Today I tackled a task I've been putting off for ages--mending a dress for grand-
daughter Lia.  The nanny had hand-washed it as the label dictated, but despite this, the black crocheted trim "ran" all over the blue skirt.  Lia loved this dress, so her mother Kathy asked me if there was any way I could salvage it.  After hunting several times for fabric in town to match the original skirt, I gave up and looked online.  Sure enough, I found a blue light-weight knit that was perfect.  This morning I cut the ruined skirt from the Empire bodice and the gathered ruffle at the bottom.  I used it as a pattern and cut the new skirt, and then I re-attached it at top and bottom.  The result isn't perfect, but is better than the ruined dress!  So here it is on the back patio in front of the pansies that limped along all winter but now, at the beginning of spring, they are flourishing.  Just for good measure, the blooming Bradford Pear tree against a blue, blue Texas sky!


Sunday, March 14, 2010

More Scrapbooking, an Art-filled School, Great Books, and Basketball!

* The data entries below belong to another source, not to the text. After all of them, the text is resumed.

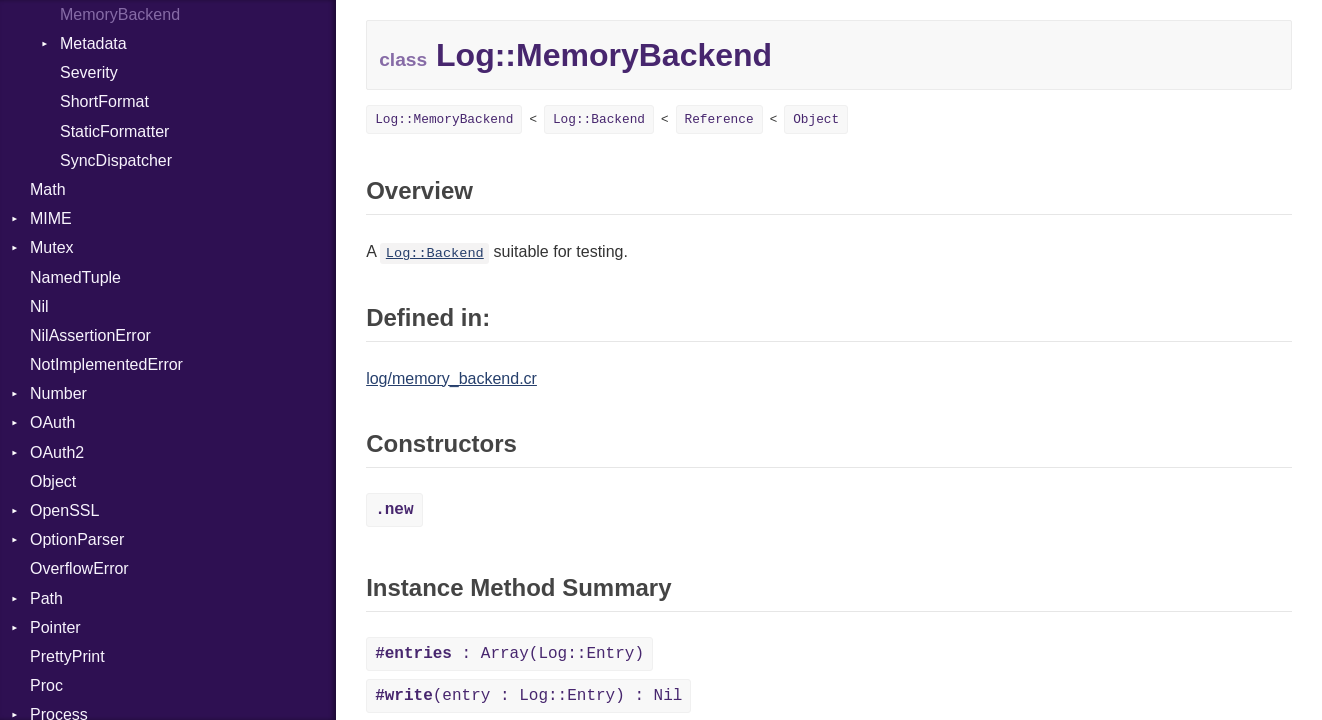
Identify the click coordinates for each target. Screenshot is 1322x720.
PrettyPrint (67, 656)
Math (48, 189)
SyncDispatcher (116, 160)
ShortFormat (104, 101)
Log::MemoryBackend (444, 119)
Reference (719, 119)
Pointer (55, 627)
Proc (46, 685)
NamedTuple (75, 277)
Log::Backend (599, 119)
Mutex (52, 247)
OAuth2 (57, 452)
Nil (39, 306)
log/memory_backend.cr (451, 378)
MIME (51, 218)
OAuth (52, 422)
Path (46, 598)
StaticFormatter (114, 131)
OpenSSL (64, 510)
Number (58, 393)
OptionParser (77, 539)
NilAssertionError (90, 335)
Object (53, 481)
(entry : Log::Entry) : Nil (528, 696)
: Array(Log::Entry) (509, 654)
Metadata (93, 43)
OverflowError (79, 568)
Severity (89, 72)
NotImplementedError (106, 364)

I've not blogged for over a week.  We've been in Michigan, visiting our daughter and son-in-law and our two grandsons, Malcolm (8) and Dawson (6 this week!)  Dawson and I continued working on his scrapbook.  We completed it through his 5th birthday, and both of us were proud and happy! 

We also visited the boys in their brand new, beautiful, state-of-the-art elementary school.  I was thrilled by the facilities and excited to see all the children's art displayed everywhere!   We met their teachers, the principal, and the art teacher.  The latter's room is light-filled and spacious.  I told her how much I loved seeing all the art displayed everywhere.  Both boys love going to art for an hour a week, and in addition to that, they do art projects within their classrooms.  Below is the dragon Malcolm painted in art.  Susan knew that he had positioned his dragon himself, so that it looks as if the dragon is turning on the light switch!  The shamrock "stained glass" was a classroom project Malcolm came home excited about, fascinated by the "see through" paper that looked like glass.  For the leprechauns, the children planted grass seeds that will soon sprout and become "hair"!

Malcolm so loved the book THE CITY OF EMBER that his teacher just finished reading to the class that we bought him his own copy and ordered the sequel for him.  Now he is reading it to his little brother!
Malcolm is not only a good artist and great reader, but he's good at basketball, too!  Before boarding the plane to come home, we got to see his last basketball game, where he made four baskets!  Malcolm is #4, going up for the shot!  So great to have such well-rounded grandchildren!  PS  That's Malcolm with their beloved Labradoodle, Ace.